**YOUR GOAL**. Give back, exactly and with nothing else, the lines running from the one that contains "The height and width of the screenshot is (777, 942)." to the end of the entries below; do not include pictures.

**SUPPLIED INFORMATION**.
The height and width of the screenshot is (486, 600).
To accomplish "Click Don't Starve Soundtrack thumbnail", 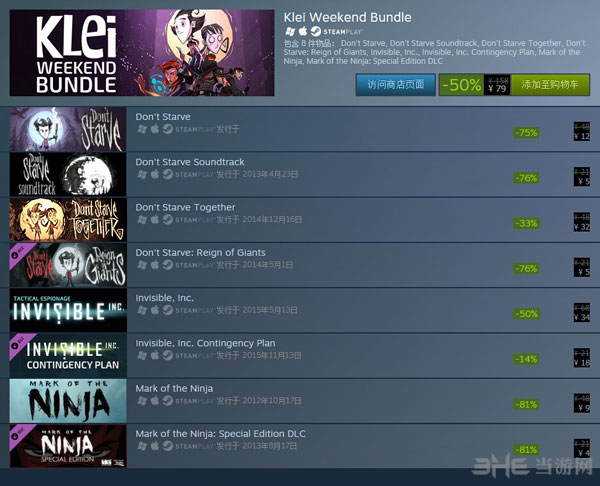I will tap(68, 175).
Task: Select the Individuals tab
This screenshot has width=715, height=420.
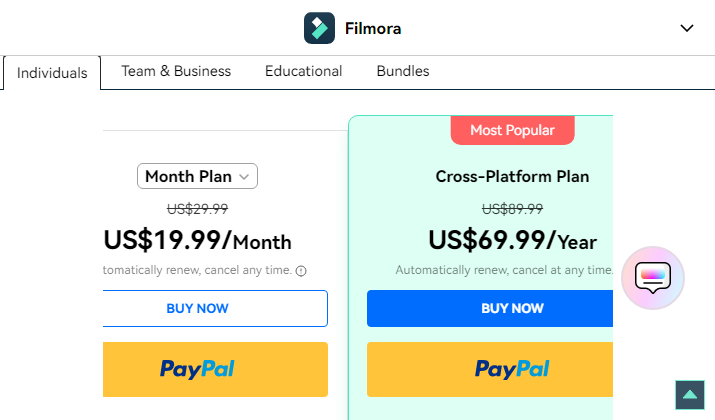Action: 52,73
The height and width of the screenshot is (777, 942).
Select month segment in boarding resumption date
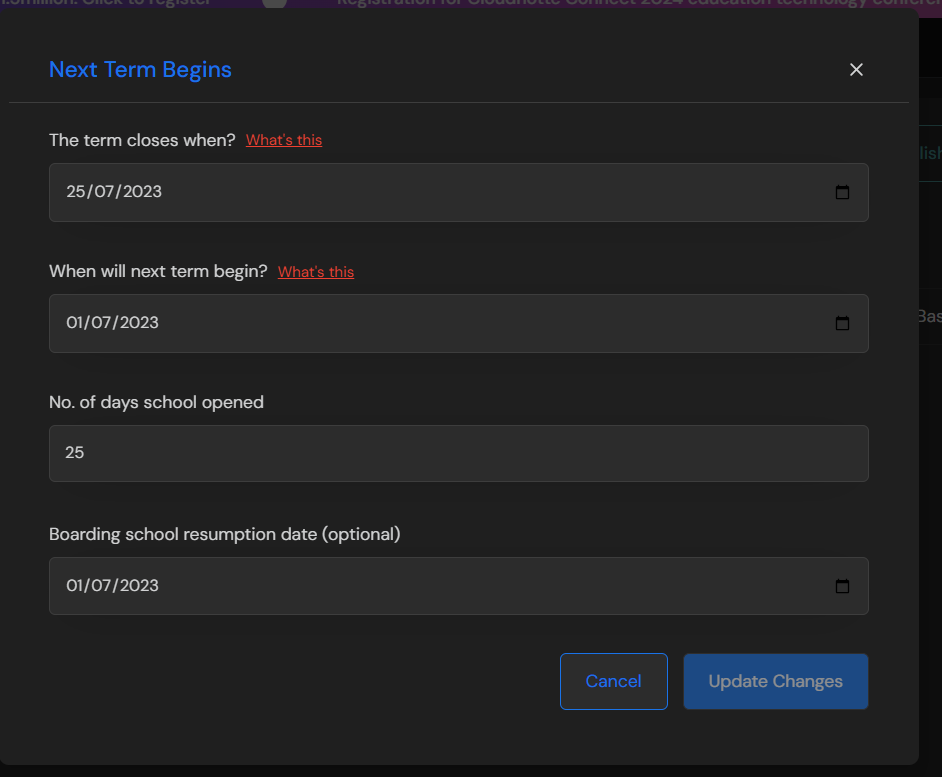[x=103, y=586]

**FINISHED EXERCISE**.
The height and width of the screenshot is (777, 942).
Select month segment in boarding resumption date
[x=103, y=586]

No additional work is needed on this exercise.